WHAT TO DO: Render the data as a numbered list, starting with the line that contains "Task: Click the pink badge labeled 特色1" and going on through the line that contains "Action: (x=350, y=686)", leaving out blank lines and pictures.

>> begin INFORMATION PROVIDED

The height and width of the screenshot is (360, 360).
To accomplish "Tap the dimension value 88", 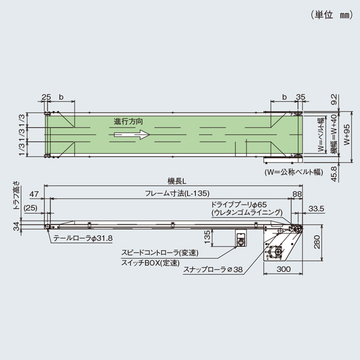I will [x=296, y=193].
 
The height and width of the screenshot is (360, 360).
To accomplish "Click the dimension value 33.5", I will [x=315, y=208].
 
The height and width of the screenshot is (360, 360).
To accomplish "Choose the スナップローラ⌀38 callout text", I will [x=213, y=269].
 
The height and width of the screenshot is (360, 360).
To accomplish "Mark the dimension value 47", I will [x=34, y=193].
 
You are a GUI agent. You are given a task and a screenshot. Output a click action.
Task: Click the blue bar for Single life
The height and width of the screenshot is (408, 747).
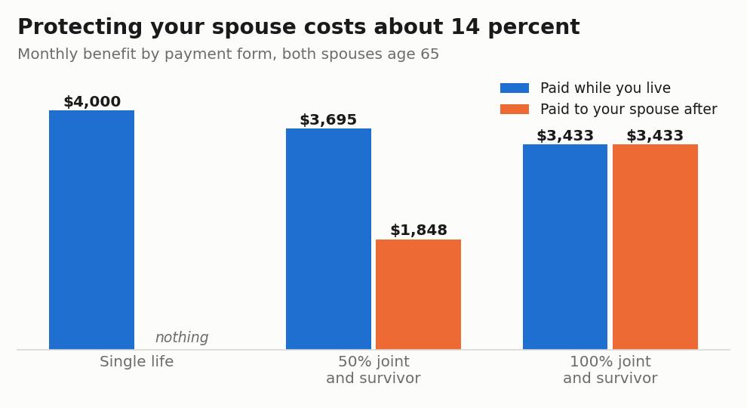(x=91, y=230)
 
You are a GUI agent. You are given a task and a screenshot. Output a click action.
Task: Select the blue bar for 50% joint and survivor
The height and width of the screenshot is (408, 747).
(x=328, y=239)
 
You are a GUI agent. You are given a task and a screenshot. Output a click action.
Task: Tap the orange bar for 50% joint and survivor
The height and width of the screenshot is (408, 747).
(x=418, y=294)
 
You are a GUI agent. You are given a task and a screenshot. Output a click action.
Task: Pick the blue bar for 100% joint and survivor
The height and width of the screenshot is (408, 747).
(x=565, y=247)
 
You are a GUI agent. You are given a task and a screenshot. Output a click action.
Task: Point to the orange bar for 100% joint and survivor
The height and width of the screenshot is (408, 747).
(x=655, y=247)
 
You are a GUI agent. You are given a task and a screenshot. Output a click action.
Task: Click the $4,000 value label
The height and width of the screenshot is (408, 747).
(x=92, y=102)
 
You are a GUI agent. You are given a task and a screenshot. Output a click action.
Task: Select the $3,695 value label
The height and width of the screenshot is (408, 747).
(x=328, y=120)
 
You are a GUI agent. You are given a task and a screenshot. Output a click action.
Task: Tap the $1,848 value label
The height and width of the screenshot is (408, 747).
(x=419, y=230)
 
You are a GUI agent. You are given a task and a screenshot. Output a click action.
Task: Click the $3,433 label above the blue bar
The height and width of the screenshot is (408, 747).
(x=565, y=135)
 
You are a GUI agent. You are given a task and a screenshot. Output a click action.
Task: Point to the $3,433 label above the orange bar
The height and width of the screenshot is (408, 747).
(x=655, y=135)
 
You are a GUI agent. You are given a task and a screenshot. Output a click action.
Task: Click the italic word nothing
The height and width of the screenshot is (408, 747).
(x=182, y=338)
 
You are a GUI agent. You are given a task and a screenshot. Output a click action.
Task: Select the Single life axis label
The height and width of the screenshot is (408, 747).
(x=137, y=362)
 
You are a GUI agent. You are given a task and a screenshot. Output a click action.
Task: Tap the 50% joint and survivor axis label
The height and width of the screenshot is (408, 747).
(x=374, y=369)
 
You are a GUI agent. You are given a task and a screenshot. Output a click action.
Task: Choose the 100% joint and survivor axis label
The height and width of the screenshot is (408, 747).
(x=610, y=369)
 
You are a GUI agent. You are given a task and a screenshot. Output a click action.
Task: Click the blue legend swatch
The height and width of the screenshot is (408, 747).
(x=515, y=88)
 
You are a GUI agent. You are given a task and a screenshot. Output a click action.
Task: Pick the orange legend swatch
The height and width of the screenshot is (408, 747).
(x=515, y=110)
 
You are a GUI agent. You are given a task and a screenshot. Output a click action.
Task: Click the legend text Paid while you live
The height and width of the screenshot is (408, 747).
(x=605, y=88)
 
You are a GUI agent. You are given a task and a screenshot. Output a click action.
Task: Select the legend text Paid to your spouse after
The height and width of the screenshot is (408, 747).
(x=629, y=110)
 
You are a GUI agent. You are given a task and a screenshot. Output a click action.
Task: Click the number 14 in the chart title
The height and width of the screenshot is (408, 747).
(x=465, y=26)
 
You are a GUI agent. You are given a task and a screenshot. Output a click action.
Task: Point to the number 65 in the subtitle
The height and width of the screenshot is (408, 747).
(x=430, y=54)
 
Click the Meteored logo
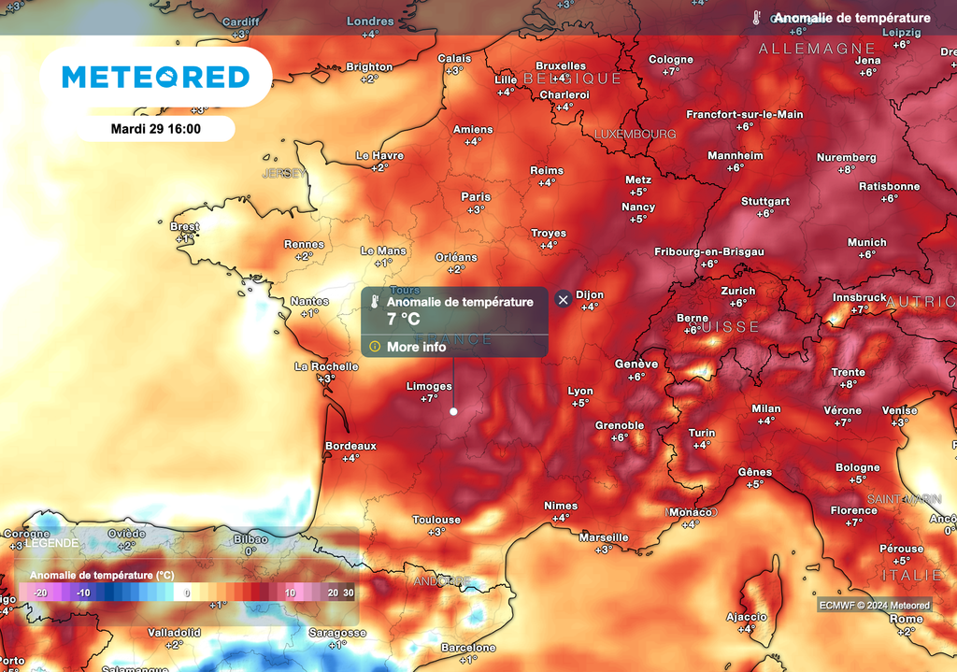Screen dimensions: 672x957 156,77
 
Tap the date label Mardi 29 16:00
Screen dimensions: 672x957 155,129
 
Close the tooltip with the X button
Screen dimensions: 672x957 563,299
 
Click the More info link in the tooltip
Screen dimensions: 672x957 416,347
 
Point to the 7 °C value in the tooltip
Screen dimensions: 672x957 404,320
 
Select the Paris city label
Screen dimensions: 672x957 476,197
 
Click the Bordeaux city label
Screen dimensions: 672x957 350,446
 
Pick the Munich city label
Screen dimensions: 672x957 866,243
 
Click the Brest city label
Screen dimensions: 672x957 185,227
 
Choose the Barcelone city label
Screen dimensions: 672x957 468,648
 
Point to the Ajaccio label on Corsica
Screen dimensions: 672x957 747,617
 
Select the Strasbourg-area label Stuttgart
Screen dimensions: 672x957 765,201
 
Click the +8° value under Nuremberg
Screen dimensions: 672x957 846,170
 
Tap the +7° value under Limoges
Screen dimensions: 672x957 429,398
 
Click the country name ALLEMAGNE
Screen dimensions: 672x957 817,49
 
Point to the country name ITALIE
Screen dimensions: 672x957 912,575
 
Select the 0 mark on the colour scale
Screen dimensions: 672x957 187,593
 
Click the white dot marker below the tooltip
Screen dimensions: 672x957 453,410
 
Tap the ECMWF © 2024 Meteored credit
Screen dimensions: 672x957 874,606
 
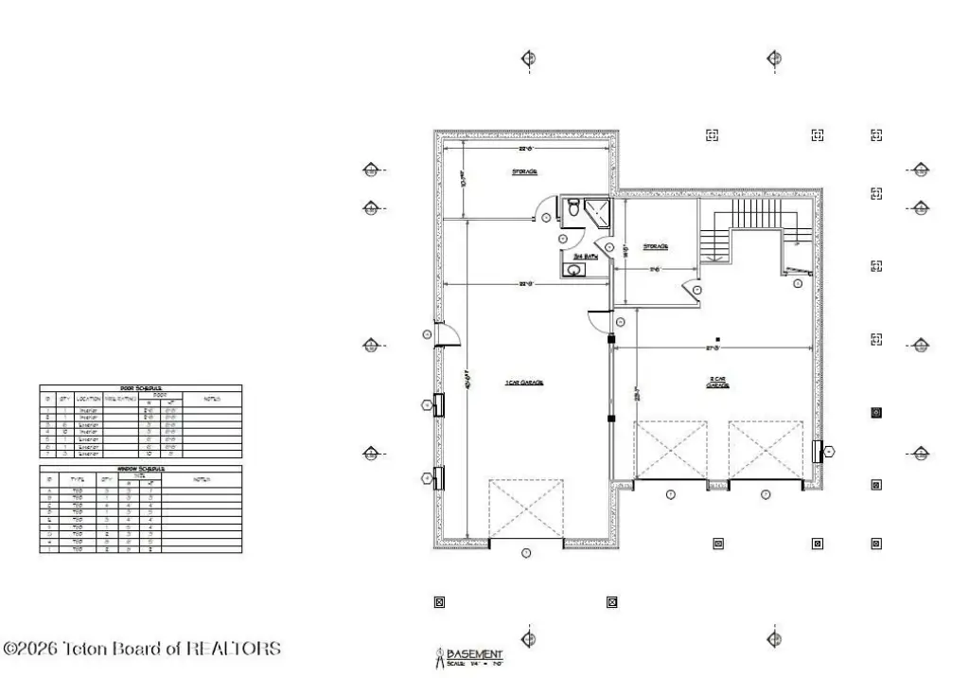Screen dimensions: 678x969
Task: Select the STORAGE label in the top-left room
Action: tap(525, 171)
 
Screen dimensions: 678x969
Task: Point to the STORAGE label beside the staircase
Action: tap(656, 246)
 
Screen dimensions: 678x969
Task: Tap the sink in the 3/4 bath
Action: tap(574, 270)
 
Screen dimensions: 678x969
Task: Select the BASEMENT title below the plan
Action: tap(475, 654)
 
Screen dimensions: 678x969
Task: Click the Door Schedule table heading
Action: tap(140, 388)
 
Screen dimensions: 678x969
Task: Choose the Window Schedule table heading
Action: tap(140, 468)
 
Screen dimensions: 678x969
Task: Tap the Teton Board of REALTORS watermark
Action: tap(143, 649)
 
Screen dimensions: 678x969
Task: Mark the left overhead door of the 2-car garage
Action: tap(671, 452)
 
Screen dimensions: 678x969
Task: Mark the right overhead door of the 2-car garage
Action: tap(766, 452)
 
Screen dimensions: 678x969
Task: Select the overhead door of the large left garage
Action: tap(526, 512)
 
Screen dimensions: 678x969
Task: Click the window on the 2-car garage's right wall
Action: tap(817, 452)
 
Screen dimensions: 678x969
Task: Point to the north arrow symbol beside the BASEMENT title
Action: tap(439, 656)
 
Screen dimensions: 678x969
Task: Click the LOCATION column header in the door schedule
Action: tap(89, 399)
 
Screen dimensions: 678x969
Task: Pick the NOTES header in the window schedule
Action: tap(202, 478)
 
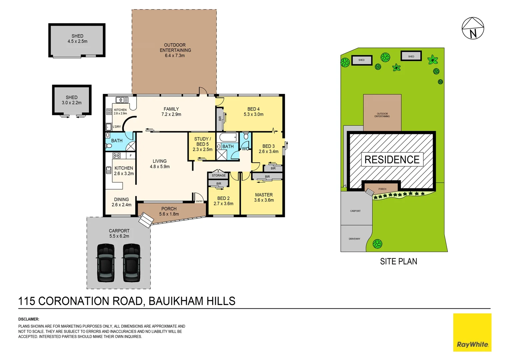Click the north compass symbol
tap(473, 28)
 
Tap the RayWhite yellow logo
tap(472, 332)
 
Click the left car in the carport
tap(106, 263)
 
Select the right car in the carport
tap(132, 263)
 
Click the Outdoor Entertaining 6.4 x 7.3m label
tap(175, 50)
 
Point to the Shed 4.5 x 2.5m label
tap(77, 39)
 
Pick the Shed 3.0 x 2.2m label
tap(72, 100)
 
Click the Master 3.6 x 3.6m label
tap(264, 197)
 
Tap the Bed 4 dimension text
tap(254, 114)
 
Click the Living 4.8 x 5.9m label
tap(160, 164)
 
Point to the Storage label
tap(219, 175)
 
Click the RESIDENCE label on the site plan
tap(392, 160)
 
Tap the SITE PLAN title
tap(398, 262)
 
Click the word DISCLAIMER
tap(29, 319)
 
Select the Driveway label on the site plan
tap(354, 239)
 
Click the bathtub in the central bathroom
tap(228, 137)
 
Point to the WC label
tap(245, 149)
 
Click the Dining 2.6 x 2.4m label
tap(121, 202)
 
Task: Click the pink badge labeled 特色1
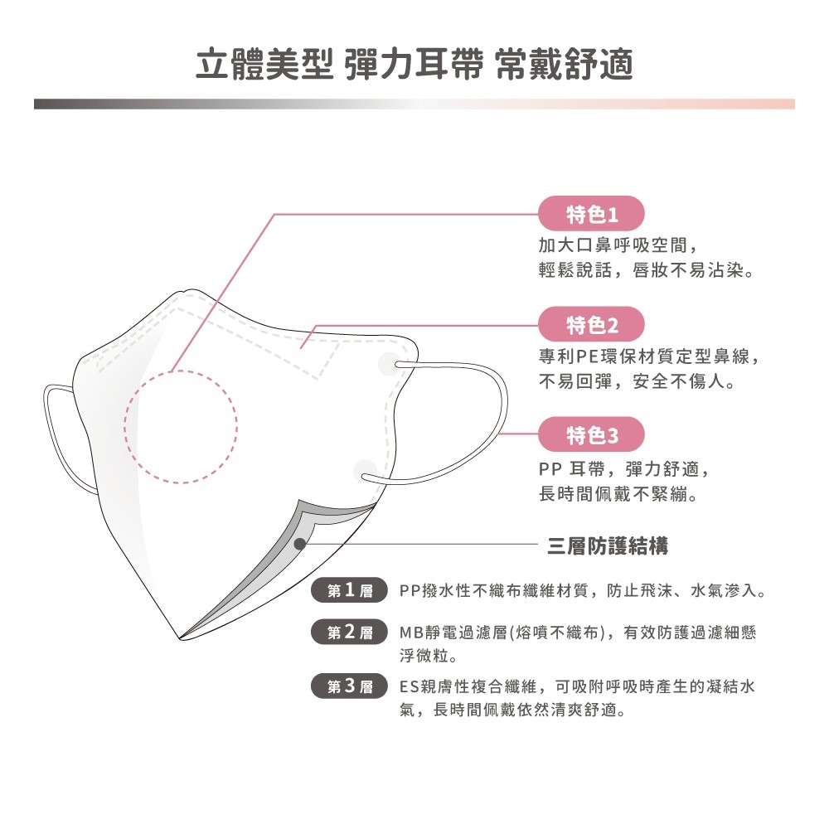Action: (x=591, y=214)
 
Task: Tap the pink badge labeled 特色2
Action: (x=591, y=324)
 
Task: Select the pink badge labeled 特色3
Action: (x=591, y=434)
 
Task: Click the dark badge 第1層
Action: (x=350, y=590)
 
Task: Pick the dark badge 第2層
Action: (x=350, y=631)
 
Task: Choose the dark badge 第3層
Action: (x=350, y=686)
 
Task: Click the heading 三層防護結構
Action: (x=608, y=545)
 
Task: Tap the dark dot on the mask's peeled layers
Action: (x=300, y=544)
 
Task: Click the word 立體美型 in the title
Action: (x=264, y=65)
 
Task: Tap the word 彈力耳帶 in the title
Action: (x=414, y=65)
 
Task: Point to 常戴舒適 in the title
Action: (x=564, y=65)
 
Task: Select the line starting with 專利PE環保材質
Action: (x=649, y=356)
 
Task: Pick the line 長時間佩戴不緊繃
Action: (x=618, y=494)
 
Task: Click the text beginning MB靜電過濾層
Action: (x=577, y=643)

>> end INFORMATION PROVIDED

RESULT OF THIS TASK:
1. Task: Click the pink badge labeled 特色1
2. Action: (x=591, y=214)
3. Task: Tap the pink badge labeled 特色2
4. Action: (x=591, y=324)
5. Task: Select the pink badge labeled 特色3
6. Action: (x=591, y=434)
7. Task: Click the dark badge 第1層
8. Action: (x=350, y=590)
9. Task: Pick the dark badge 第2層
10. Action: (x=350, y=631)
11. Task: Choose the dark badge 第3層
12. Action: (x=350, y=686)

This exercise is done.